I am attempting to implement a data sampling algorithm that requires partitioning the data (rows of a table) into 'buckets', iterating through the buckets sequentially, and choosing one data item (row) from each bucket. The row selected for each bucket is determined by maximising a function that is dependent on:
the value of the data value for the row being considered in the current bucket;
the already selected (optimised) value in the previous bucket; and
a property derived from all the data points on the next bucket.

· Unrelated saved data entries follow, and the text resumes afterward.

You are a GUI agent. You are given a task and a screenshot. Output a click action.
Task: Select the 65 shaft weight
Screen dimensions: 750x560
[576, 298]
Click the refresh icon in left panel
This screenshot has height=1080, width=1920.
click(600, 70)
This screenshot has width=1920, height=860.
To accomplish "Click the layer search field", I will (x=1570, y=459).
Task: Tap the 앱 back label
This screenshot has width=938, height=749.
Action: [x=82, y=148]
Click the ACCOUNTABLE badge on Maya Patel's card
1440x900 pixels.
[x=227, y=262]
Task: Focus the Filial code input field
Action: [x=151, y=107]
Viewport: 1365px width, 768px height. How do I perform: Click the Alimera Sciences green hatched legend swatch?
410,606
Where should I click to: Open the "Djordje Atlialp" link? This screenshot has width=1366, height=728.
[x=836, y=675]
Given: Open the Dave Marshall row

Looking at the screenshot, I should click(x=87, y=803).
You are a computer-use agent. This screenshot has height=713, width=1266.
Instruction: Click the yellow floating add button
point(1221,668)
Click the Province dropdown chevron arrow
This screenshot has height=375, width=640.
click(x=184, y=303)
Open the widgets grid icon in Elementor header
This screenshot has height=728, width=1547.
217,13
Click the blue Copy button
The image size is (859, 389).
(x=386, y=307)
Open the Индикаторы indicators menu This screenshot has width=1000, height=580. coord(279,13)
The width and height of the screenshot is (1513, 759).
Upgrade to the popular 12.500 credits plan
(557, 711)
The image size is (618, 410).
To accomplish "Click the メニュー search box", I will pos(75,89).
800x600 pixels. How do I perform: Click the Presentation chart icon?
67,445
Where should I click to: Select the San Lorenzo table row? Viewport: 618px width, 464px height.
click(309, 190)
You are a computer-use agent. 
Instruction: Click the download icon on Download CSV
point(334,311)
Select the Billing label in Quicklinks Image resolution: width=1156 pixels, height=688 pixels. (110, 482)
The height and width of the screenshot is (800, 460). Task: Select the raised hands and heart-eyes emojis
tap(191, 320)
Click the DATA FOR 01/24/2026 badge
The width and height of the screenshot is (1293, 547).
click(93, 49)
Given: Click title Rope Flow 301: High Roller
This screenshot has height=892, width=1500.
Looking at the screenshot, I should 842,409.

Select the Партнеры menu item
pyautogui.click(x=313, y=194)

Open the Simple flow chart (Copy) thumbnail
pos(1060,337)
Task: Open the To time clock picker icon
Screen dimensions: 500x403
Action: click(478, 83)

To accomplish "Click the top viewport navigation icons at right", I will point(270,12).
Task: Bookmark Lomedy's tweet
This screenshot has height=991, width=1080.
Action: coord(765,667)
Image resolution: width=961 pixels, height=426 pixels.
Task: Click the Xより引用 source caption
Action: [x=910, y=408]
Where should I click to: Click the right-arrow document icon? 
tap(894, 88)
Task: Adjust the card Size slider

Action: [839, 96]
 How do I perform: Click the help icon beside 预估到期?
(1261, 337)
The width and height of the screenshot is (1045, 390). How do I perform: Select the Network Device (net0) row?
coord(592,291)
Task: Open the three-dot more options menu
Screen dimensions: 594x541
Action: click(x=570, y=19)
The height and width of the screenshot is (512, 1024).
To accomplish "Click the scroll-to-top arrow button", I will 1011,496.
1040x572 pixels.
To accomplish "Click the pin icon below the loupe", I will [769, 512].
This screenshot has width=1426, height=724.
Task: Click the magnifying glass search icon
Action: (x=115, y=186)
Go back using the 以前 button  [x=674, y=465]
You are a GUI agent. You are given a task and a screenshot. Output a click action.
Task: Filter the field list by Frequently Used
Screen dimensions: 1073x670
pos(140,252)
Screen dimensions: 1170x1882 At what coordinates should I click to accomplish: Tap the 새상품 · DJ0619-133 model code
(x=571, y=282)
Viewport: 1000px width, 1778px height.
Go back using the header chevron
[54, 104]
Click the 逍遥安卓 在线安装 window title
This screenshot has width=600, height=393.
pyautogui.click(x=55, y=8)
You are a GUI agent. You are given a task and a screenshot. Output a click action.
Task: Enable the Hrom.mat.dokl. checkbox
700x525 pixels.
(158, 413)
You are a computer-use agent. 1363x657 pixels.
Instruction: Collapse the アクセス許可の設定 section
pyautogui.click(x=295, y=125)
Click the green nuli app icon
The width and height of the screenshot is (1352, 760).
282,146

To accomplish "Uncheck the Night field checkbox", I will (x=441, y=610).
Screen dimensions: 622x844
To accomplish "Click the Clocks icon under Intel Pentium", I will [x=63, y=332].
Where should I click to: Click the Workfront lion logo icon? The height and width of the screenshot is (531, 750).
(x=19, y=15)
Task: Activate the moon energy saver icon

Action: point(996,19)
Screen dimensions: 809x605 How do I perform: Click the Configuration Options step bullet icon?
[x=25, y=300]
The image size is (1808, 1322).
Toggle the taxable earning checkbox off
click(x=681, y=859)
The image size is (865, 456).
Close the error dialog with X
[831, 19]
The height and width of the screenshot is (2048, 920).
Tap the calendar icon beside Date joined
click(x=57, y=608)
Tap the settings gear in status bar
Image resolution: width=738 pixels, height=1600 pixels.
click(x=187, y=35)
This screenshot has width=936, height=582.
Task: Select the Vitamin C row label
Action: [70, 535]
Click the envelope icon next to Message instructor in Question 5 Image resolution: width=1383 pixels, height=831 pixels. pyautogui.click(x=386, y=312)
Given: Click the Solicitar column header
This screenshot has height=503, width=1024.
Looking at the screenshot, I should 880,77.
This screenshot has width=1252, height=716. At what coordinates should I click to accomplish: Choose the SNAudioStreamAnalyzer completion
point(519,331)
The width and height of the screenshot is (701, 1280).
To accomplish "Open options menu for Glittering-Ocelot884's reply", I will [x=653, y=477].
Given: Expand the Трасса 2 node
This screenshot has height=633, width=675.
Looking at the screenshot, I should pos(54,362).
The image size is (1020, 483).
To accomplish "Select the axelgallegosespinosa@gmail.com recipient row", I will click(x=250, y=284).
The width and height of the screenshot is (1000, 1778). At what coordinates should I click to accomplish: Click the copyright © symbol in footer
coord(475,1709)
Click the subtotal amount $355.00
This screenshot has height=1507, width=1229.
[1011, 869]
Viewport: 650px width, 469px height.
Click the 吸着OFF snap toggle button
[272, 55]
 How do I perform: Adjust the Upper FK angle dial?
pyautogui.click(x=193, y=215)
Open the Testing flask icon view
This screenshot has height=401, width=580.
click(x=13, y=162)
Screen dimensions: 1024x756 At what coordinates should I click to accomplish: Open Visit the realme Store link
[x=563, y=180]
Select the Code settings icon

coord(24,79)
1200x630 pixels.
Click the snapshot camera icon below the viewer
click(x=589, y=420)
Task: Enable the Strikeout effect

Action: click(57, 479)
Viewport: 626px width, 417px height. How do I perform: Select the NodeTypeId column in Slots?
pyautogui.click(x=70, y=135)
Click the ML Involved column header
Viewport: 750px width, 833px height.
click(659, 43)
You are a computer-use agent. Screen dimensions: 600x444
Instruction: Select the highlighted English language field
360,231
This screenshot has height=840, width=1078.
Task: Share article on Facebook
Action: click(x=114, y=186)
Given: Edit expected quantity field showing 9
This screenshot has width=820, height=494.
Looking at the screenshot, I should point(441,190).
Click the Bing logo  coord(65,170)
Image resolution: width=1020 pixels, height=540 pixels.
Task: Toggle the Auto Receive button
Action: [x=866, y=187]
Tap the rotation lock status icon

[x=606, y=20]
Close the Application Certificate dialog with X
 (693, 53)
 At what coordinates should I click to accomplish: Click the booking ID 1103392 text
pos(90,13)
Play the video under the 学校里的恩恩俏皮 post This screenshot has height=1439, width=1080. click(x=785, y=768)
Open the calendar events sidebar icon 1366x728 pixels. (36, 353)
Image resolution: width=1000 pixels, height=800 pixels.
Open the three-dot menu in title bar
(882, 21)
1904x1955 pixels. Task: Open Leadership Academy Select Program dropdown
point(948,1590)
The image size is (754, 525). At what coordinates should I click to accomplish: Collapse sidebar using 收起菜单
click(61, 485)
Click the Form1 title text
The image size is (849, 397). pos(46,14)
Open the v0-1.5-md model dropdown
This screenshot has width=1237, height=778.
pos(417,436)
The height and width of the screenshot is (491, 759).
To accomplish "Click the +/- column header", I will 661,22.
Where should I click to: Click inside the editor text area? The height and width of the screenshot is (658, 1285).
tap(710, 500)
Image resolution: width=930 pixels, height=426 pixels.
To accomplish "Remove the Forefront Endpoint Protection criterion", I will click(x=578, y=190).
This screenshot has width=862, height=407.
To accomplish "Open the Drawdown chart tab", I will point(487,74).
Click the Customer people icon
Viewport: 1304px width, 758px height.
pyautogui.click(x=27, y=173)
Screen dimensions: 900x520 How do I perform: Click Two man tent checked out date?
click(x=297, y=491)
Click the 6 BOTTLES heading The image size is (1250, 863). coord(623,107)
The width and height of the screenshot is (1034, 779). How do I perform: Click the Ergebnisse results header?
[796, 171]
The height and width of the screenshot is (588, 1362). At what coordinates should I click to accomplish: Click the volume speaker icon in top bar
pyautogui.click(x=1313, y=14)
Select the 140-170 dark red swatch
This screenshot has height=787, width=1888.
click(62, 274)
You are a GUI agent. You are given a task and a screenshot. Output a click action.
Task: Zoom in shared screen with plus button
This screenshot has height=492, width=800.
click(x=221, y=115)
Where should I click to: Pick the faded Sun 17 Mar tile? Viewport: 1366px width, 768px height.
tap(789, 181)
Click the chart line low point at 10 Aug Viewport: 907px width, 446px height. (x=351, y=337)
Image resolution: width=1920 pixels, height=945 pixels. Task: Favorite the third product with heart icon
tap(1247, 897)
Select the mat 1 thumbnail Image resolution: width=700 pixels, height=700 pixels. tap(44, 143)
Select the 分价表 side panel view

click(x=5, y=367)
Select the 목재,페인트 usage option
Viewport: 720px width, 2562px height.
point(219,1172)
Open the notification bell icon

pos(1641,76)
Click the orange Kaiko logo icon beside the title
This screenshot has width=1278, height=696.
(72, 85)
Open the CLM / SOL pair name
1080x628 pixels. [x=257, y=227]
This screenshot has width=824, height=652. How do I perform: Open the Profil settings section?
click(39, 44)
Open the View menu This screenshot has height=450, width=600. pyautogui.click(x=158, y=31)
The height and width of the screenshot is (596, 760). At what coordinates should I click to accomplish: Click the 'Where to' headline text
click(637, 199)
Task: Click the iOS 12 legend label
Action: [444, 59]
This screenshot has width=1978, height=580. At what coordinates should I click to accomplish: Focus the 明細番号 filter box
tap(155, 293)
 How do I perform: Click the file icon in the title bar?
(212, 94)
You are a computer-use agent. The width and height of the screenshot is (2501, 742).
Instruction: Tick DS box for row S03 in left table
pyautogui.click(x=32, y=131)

A recursive subquery factoring clause appears to be ideally suited to this. (Indeed, a postgresql implementation of the algorithm I am working towards - which is not mine - uses recursive subquery factoring.))
If I pre-calculate the required derived value (3) for each bucket, and store it into a table, then the recursive subquery factoring clause works as intended. (See SQL below.)
I wish to calculate the result as a single WITH ... SELECT ...
, without having to create any additional temporary tables with pre-calculated intermediate results. With Oracle 19c database, if, instead of pre-calculating (3) and storing results in a table to be referenced, I calculate it using a subquery in the main WITH ... SELECT ...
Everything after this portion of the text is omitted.